- **GOAL OF THE EXERCISE**:
An exact reproduction is needed of every line from the beginning of the data down to and including the line that contains "Task: Switch to the Ports tab", minus the pictures.

- **TASK MATERIAL**:
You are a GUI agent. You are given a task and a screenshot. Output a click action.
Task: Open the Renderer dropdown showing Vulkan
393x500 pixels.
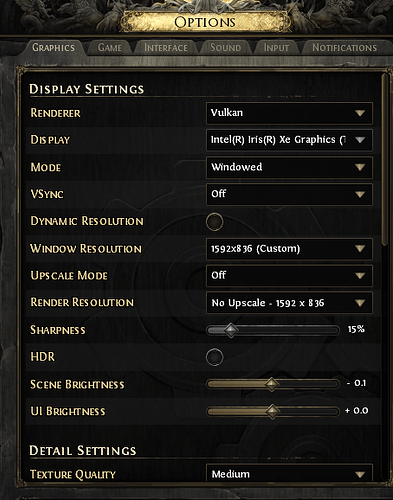[289, 113]
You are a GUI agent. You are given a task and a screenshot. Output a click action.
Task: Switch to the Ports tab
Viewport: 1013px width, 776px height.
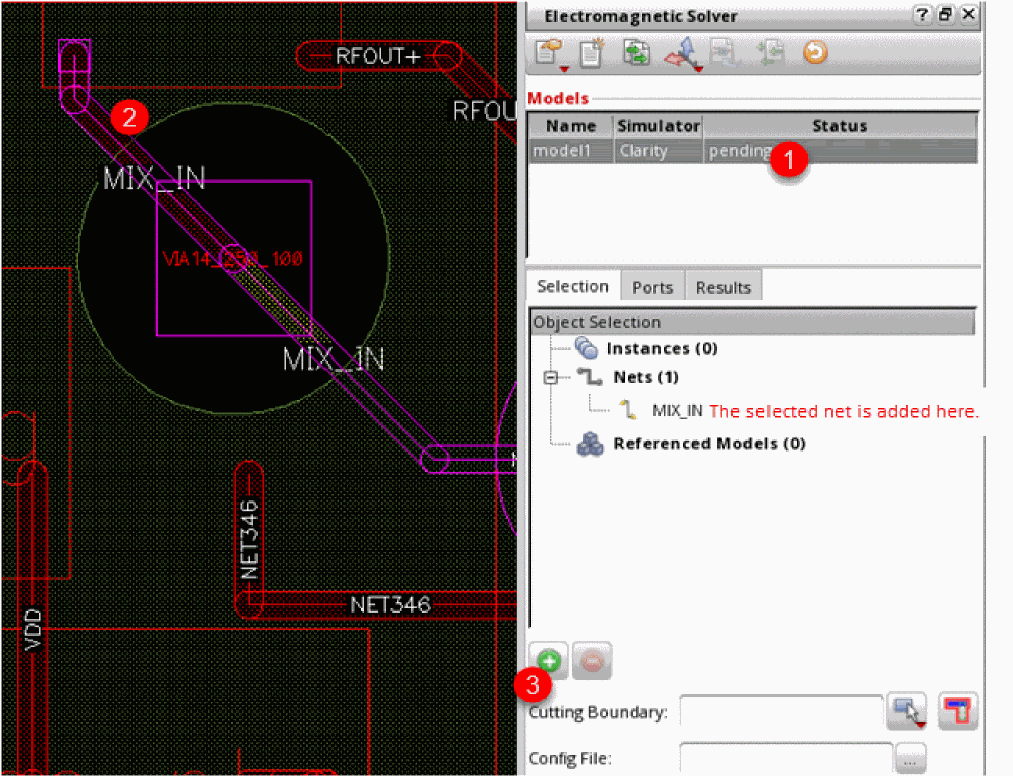652,287
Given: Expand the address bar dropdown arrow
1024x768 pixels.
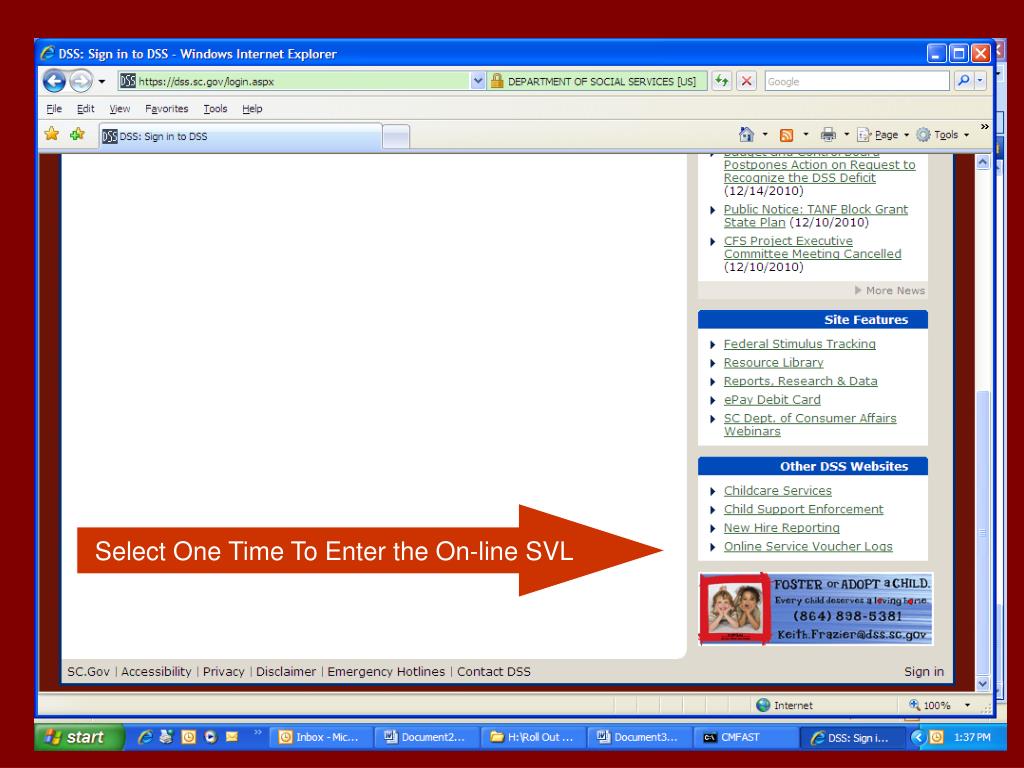Looking at the screenshot, I should tap(477, 81).
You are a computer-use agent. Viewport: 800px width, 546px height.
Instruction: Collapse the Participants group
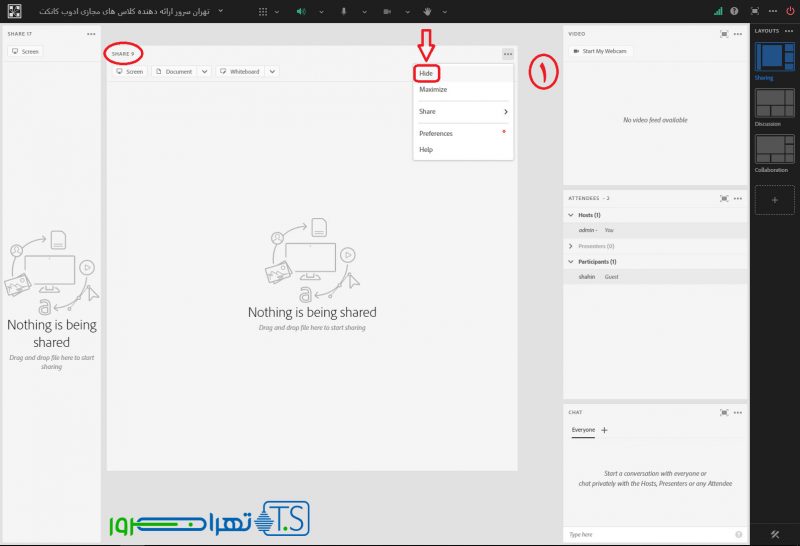pos(571,262)
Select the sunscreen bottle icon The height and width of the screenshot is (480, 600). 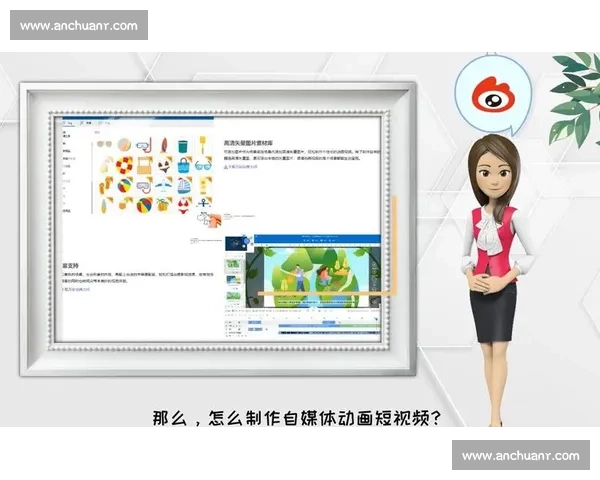pyautogui.click(x=203, y=185)
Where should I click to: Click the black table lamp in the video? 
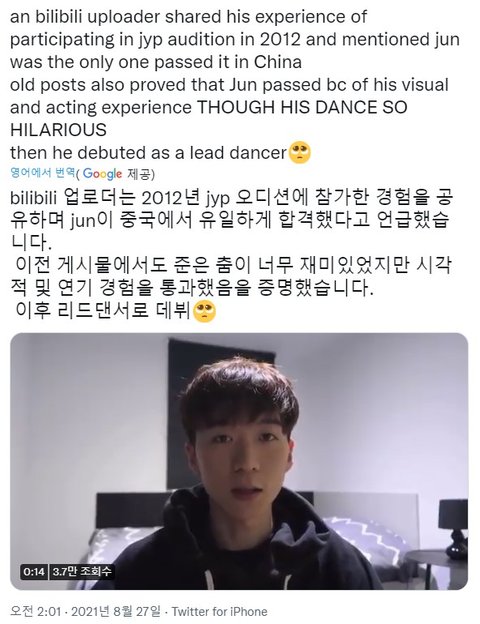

- **REPLY TO THE TASK**:
You are a GUI agent. You are given a task and a screenshot. Output a click action.
Task: Open the Renderer dropdown showing Vulkan
393x500 pixels.
[289, 113]
You are a GUI agent. You are given a task and a screenshot. Output a click action.
Task: Switch to the Ports tab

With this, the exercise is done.